Though remanufacturing with discarded PET bottles is highly efficient, material made from discards cannot, after all, get a grade of 100% in terms of quality. Almost inevitably there are other plastics mixed in, mainly polyethelene (PE, such as bottle caps) but sometimes even polypropylene (PP, like storage boxes) or polycarbonate (PC, as in baby feeding bottles).
Eddie H. Lin, the manager of the Filament Division in the Fiber Business Operations Center at Far Eastern New Century Corporation, the leader in manmade fibers in Taiwan, explains that when impurities get into PET pellets, the threads made from the adulterated materials break more easily. They are therefore suitable only for the manufacture of "spun thread," as inferior thread made by winding shorter threads together is known. This in turn is only used for less economically productive goods like quilt batting, carpets, non-woven cloth, or industrial-use fabrics.
"If you want to manufacture 'filament thread' that can be used to make cloth material of high economic value, you have to separate garbage very precisely right from the very start, and the bottles have to be sufficiently clean. But this is the most difficult part of the process to control," he advises.
Precisely because PET bottles, from the moment they are thrown into the recycling bin up to the moment they are made into thread, must pass through many hands and many steps, it is extremely difficult to meet the criteria just set out by Eddie Lin. This is why in most countries they limit themselves to remanufacturing only spun thread. For example, in China, which has the highest PET recycling volume in the world with 4.5 million tons of baoteping annually, more than 80% is suited only to making the lower-valued spun fibers.
With countries around the world caught in an eco-yarn quality bottleneck, how is it possible that, four years ago, firms in Taiwan began using recycled PET bottles to make the more challenging filament thread? Is there some secret that nobody else knows about?

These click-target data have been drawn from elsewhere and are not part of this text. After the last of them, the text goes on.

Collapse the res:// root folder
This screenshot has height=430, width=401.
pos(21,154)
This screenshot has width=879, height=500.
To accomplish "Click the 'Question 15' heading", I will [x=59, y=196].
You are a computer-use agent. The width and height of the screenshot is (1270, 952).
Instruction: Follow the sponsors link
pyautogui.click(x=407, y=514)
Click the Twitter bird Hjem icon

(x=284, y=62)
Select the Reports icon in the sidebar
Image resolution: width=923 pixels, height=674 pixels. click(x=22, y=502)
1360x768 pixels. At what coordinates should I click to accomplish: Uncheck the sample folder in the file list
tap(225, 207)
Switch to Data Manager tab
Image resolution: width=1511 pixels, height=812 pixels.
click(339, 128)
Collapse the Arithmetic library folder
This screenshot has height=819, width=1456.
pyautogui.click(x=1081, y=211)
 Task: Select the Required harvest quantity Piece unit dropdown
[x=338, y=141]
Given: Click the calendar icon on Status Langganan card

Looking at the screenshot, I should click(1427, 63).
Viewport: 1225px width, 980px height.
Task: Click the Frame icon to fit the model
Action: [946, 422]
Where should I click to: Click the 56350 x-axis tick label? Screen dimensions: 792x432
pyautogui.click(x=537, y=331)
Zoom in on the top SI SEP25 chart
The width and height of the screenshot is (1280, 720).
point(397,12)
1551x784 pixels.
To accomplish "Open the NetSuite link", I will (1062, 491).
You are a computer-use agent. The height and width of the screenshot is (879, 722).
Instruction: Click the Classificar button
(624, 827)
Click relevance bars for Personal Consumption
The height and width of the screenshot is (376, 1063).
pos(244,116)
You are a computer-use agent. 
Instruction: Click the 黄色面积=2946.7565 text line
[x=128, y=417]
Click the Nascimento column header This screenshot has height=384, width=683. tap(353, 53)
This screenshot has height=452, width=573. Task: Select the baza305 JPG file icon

"The answer is actually quite simple," says Fanny Liao. "We have been able to help downstream firms do the technological upgrading because we can rely on precise and thorough trash separation." Liao notes that after 20 years of information campaigns, Taiwan has gotten quite good at sorting out trash. When bottles of sufficient purity and cleanliness are available, the recycler's client firms only need to install machinery that can do a further step of sophisticated screening for impurities, and they can then manufacture filament thread that is virtually indistinguishable from that made directly from virgin raw materials.
Eco-friendly material made using the "3D weave" developed by Far Eastern New Century gives a three-dimensional feel where it touches the athlete's body. Because this weave allows air to flow in and sweat to evaporate out, the sportswear doesn't stick to the skin.